═════ RECORDS TO PROCESS ═════

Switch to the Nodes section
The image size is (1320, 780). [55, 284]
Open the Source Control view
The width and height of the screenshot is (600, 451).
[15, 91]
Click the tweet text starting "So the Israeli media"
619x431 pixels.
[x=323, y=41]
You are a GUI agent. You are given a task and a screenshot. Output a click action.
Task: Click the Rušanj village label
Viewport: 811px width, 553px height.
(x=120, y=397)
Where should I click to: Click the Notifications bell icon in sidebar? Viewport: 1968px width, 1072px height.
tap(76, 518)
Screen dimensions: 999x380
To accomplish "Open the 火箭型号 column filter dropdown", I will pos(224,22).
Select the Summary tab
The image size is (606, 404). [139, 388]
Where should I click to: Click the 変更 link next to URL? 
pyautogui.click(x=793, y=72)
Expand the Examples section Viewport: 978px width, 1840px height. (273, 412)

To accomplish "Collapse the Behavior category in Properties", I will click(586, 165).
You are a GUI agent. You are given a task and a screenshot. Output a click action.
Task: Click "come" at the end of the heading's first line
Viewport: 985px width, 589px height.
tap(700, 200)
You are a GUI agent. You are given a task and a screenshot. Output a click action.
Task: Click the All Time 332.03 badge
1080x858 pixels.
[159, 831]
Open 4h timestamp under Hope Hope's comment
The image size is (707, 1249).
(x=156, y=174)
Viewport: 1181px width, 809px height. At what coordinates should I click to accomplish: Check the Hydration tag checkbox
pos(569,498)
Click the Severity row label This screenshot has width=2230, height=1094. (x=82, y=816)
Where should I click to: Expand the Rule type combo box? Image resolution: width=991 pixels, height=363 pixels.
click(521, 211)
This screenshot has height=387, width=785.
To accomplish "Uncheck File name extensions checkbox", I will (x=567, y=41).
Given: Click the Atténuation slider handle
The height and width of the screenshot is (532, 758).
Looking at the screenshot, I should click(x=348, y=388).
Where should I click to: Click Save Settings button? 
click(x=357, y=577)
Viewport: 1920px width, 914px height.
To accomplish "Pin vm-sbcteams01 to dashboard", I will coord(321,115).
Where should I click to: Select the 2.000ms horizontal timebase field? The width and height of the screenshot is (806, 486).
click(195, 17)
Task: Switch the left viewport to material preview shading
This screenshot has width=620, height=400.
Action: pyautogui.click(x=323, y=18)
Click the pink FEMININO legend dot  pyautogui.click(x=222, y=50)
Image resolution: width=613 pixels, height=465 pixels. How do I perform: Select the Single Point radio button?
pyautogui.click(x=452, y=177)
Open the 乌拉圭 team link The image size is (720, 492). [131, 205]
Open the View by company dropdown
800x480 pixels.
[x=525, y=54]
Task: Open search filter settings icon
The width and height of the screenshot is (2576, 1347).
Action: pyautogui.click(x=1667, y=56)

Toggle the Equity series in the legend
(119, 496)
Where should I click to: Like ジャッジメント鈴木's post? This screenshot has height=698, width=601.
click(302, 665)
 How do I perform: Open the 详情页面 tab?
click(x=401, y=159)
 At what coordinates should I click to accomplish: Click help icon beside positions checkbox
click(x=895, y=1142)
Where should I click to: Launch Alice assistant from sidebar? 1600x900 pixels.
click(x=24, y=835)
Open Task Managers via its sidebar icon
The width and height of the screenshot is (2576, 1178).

═════

Please print the entries from the line with "Click the pink" to the line with "click(x=401, y=159)", both included, with no change to any character.

• **ANSWER FOR THE TASK**:
Click the pink FEMININO legend dot  pyautogui.click(x=222, y=50)
Image resolution: width=613 pixels, height=465 pixels. How do I perform: Select the Single Point radio button?
pyautogui.click(x=452, y=177)
Open the 乌拉圭 team link The image size is (720, 492). [131, 205]
Open the View by company dropdown
800x480 pixels.
[x=525, y=54]
Task: Open search filter settings icon
The width and height of the screenshot is (2576, 1347).
Action: pyautogui.click(x=1667, y=56)

Toggle the Equity series in the legend
(119, 496)
Where should I click to: Like ジャッジメント鈴木's post? This screenshot has height=698, width=601.
click(302, 665)
 How do I perform: Open the 详情页面 tab?
click(x=401, y=159)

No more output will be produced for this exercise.